Traders hiked bullish crude bets before Saudi, Russia cuts
Quantum Commodity Intelligence – Investors increased bullish crude bets in the days before Russia and Saudi Arabia announced production cuts for the rest of the year, helping to send Brent futures above $90/b for the first time since last November.
Money managers increased long Brent positions to 273 million contracts in the week to 5 September, according to the latest exchange data, and cut shorts by 49 million.
That pushed net long positions up 11% to a three-week high 223.7 million barrels.
Traders were most bullish on US crude, and hiked net long WTI positions 36% on the week to a 15-month high 233 million barrels.

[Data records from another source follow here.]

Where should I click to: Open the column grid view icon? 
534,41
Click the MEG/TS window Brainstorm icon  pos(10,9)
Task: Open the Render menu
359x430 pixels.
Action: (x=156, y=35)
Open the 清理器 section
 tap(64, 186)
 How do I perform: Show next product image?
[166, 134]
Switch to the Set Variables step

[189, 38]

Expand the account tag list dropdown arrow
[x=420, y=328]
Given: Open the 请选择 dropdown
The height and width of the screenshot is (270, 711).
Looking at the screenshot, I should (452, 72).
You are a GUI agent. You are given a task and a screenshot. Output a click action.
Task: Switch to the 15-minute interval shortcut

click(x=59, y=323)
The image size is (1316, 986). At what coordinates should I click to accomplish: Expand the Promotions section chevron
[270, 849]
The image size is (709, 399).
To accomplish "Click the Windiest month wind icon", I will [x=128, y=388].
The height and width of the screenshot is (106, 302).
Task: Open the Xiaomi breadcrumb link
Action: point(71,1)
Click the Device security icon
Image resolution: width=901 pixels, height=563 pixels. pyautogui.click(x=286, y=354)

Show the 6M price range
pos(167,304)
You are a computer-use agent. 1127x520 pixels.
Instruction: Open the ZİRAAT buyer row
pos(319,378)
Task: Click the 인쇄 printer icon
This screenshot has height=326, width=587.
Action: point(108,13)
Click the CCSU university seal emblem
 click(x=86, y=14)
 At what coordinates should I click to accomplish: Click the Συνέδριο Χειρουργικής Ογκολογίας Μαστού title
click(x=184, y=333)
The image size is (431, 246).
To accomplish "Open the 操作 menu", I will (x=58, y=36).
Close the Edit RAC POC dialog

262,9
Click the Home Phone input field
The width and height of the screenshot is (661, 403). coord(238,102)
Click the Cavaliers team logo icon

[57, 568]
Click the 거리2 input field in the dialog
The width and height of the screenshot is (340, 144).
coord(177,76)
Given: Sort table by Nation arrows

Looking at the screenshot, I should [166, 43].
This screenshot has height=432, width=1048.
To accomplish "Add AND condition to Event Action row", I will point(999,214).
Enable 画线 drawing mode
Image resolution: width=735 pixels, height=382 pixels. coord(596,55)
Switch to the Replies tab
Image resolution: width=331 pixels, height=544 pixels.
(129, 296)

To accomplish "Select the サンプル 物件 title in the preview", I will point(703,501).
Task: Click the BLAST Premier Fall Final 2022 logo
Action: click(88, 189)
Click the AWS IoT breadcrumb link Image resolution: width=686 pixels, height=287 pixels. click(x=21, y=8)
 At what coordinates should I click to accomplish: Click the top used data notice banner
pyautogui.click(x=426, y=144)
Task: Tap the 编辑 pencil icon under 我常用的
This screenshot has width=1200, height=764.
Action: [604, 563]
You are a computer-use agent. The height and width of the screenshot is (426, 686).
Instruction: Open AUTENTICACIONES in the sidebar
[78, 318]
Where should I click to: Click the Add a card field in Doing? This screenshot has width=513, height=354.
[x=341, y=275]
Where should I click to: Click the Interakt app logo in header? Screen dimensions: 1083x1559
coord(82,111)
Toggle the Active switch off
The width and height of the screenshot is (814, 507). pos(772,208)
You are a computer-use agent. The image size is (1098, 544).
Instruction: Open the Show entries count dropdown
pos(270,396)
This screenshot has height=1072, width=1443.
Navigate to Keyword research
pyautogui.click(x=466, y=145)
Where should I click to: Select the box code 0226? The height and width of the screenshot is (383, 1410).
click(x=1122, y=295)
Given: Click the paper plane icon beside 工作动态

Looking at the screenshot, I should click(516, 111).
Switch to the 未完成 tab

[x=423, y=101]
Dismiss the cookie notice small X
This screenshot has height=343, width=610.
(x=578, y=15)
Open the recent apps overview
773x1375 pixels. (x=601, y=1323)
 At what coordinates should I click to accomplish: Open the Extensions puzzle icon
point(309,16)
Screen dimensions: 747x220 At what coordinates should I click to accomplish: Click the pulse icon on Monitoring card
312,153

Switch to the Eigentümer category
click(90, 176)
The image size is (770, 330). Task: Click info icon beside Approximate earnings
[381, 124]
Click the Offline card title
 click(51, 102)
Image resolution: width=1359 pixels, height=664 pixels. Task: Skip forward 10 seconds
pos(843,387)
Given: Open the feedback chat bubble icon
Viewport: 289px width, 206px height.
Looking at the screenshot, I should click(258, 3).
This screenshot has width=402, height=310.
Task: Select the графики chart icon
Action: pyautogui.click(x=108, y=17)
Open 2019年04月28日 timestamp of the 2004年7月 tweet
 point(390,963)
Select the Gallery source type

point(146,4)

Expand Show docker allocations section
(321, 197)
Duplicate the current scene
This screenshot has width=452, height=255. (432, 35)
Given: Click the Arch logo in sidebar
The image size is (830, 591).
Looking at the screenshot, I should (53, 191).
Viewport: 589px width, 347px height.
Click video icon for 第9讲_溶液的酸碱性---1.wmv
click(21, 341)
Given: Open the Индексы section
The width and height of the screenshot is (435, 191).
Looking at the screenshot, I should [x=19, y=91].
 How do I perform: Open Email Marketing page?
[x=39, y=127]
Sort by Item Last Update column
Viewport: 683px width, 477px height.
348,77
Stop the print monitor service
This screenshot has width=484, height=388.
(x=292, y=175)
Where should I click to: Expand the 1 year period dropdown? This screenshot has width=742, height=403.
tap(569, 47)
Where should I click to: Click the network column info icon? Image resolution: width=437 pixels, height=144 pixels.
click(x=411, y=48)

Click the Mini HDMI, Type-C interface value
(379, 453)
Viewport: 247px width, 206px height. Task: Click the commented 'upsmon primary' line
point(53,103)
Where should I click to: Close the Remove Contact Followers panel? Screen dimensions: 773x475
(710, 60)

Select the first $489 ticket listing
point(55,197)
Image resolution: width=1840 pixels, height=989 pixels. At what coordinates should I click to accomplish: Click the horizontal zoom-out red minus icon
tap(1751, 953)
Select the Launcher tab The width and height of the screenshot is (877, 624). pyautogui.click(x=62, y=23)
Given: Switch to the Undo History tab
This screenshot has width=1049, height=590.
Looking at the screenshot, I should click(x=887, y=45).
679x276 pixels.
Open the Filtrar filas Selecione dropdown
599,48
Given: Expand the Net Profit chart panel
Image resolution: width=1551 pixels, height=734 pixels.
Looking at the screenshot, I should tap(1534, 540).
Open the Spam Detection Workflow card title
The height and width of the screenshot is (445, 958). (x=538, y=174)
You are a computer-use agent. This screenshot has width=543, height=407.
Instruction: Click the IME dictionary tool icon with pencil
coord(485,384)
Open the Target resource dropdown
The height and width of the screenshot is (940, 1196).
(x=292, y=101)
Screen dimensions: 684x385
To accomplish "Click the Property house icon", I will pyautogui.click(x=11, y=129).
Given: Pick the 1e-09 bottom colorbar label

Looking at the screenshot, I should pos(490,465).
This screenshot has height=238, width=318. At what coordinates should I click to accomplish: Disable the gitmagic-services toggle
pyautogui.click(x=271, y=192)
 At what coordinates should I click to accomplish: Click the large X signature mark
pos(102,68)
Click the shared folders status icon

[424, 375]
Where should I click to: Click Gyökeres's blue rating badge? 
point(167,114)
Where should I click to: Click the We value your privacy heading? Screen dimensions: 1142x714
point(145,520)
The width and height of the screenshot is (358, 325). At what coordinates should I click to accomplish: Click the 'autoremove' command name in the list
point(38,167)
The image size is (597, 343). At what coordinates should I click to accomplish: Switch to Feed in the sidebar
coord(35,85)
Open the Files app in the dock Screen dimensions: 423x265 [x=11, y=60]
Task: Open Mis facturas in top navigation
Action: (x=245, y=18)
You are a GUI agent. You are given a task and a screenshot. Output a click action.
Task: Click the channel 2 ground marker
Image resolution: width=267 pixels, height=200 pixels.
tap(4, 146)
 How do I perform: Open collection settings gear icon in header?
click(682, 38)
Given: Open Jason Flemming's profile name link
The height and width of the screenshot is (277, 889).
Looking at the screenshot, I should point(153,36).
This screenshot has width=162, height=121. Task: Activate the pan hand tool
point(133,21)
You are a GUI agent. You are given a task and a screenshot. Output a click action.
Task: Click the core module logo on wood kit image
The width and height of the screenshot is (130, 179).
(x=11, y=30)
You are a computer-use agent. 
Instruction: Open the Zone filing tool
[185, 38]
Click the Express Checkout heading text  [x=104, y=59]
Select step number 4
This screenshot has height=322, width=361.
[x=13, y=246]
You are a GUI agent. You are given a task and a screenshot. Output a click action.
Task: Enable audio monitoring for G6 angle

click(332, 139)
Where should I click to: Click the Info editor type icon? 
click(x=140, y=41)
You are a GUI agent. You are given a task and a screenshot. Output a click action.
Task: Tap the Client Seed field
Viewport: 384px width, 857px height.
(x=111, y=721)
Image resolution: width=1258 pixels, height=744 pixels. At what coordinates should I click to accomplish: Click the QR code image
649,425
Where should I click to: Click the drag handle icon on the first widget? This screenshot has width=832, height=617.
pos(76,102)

That came in the days leading up to Saudi Arabia and Russia's decision to extend voluntary production cuts for the rest of the year, which is set to push the market into an increasing supply deficit.
That is most obvious in US crude stocks, which declined for the fourth consecutive week to a 10-month low at the start of September.
The US has stepped up to replace some of the lost Russian and Saudi crude, exports reaching nearly 5 million bpd – its most since late July.
Diesel, gasoline
As heavy crudes yield more distillates, the cuts helped push diesel refinery margins in northwest Europe back above $40/b last week on concerns over supply.
Traders were nonetheless cautious as talks progressed over strike action in Australia's LNG sector, which ultimately failed to find an agreement and propel diesel cracks even higher by the week's end on concerns over heating demand this winter.
Investors trimmed net long ICE gasoil positions by 8% to a six-week low 59.6 million barrels, and cut bullish bets on ULSD by 3% to 36 million barrels.
Traders also wound down bullish gasoline bets as the peak summer driving season draws to a close, net long RBOB positions down for the third straight week to a seven-week low 64.4 million barrels.